Data and Processing:

20 Years of Unemployment

Terms:
state - the name of the state
id - the custom ID number each state has
rate - a state's respective unemployment rate
national - the national unemployment rate for a given year
population - the population of a state (2010-2018)

For my primary visualization, all of the unemployment data I aggregated can be found here through the United States Department of Labor: Bureau of Labor Satistics. In order to allow the user to have the ability to sift through 20 years of data, I began at January 1999 and took the state unemployment data from January of each year.

After a bit of aggregation, the simpliest iteration of the csv data looked like so:

          state,rate
          Iowa,2.5
          New Hampshire,2.7
          North Dakota,3.4
          ...
        
This was an easy beginning for the project, so I then needed some sort of geographical data to map the data to. Through Mike Bostock's visualization I found a link to a topological dataset of the United States. The link to this dataset can be found here.

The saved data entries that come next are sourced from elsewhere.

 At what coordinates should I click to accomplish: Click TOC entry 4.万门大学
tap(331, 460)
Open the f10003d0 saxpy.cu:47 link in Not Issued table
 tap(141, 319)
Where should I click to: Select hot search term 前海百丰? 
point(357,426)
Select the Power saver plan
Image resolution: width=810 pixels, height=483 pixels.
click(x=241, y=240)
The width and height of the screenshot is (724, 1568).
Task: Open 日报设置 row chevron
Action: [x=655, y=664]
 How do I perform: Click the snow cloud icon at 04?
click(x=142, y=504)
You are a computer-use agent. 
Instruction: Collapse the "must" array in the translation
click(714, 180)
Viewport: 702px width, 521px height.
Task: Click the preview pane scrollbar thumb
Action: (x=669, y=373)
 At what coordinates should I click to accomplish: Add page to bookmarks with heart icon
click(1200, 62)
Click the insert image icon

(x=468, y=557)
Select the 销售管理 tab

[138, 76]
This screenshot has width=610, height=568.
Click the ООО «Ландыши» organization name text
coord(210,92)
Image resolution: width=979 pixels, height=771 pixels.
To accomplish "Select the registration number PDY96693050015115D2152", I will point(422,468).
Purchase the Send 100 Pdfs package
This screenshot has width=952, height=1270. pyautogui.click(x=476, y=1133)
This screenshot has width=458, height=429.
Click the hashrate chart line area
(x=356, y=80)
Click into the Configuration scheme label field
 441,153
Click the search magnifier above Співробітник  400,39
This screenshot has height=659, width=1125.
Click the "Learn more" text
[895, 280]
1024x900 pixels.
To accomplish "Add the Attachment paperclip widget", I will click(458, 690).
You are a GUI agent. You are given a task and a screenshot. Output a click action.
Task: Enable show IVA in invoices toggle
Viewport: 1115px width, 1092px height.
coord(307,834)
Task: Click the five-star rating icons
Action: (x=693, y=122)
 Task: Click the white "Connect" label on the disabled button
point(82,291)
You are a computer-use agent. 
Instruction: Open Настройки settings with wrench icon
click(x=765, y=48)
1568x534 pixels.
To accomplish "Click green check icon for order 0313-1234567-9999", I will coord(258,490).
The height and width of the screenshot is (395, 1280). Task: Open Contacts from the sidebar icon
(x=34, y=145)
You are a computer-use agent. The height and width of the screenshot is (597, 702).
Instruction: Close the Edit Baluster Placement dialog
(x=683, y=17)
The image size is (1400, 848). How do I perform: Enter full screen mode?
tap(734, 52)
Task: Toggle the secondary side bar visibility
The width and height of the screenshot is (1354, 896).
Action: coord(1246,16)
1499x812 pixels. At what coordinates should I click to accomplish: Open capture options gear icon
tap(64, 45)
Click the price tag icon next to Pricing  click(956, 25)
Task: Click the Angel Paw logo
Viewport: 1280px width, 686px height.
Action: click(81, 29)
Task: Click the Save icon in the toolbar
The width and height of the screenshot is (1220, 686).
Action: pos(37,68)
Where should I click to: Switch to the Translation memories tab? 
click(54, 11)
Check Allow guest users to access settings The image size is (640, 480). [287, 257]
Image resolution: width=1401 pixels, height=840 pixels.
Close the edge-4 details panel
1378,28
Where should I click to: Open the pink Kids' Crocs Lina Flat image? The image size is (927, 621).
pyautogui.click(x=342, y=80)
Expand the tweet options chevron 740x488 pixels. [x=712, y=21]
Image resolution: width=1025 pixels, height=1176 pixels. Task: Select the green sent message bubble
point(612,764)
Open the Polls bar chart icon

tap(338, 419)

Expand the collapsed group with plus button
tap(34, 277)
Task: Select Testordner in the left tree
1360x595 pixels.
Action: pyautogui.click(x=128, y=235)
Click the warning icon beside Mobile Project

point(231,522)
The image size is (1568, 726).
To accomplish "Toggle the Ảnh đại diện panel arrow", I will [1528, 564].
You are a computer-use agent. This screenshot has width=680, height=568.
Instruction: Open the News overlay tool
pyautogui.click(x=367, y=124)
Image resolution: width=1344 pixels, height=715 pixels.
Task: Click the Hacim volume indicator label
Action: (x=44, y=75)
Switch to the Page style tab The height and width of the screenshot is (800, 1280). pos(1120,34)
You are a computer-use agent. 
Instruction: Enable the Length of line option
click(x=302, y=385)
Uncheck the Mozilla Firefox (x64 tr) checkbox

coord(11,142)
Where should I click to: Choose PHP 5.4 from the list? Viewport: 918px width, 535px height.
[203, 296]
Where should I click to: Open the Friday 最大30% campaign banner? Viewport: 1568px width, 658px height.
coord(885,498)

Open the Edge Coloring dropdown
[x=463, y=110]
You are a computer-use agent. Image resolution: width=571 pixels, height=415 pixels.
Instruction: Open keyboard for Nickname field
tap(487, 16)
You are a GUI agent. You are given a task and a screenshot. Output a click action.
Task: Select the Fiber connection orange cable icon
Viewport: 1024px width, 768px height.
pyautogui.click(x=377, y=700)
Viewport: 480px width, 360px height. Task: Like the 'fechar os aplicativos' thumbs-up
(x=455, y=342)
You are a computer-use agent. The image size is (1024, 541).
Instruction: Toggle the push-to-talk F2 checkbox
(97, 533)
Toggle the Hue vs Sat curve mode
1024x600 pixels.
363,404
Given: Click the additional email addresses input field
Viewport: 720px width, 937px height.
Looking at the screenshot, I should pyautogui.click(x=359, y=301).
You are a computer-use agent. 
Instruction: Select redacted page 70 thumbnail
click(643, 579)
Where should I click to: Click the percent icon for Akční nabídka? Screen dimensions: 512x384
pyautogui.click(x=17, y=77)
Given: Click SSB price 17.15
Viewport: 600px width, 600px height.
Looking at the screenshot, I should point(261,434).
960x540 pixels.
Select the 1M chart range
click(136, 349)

The difficulty I found when attempting to visualize the topological data is that there were no state names included in the file, but rather state codes. Therefore, in order to correctly map data to a state, I needed to add an additional column containing Federal State Codes in the CSVs. Using this reference, I added the additional column. My CSVs then looked like so:

          state,id,rate
          Iowa,19,2.5
          New Hampshire,33,2.7
          North Dakota,38,3.4
          ...
        
Following this, I wanted to allow users to see an individual state's unemployment rate, but also allow them to compare that to the national unemployment rate for a given year. This meant adding an additional column. Thankfully, all the unemployment files I was using had the national unemployment rate as the first listed piece of data in each file. Therefore I was simply able to copy that into each cell of the CSV to allow users to compare.
Thus making my CSVs look like so:

          state,id,rate,national
          Iowa,19,2.5,4.3
          New Hampshire,33,2.7,4.3
          North Dakota,38,3.4,4.3
          ...
        
Allowing me to map data to states and allowing users to compare unemployment rates.

Lastly, I wanted to bring attention to my supplementary visualization, which addresses people, so I decided to include population. Not only does this allow users to get a feel for the severity of unemployment within populous states, but it also provides a segway into the latter half of my project.

Although, the data file I found from the United States Census Bureau only provided data from 2010-2018. Therefore, I wasn't able to include population statistics for every year the slider accounts for. Through this final step of aggregation, my CSV files then looked like so:

          state,id,rate,national,population
          Iowa,19,2.9,4.1,"3,156,145"
          New Hampshire,33,2.6,4.1,"1,356,458"
          North Dakota,38,2.6,4.1,"760,077"
          ...
        
Each CSV file is ~52 lines of data aggregated from several different sources in order to create my visualization.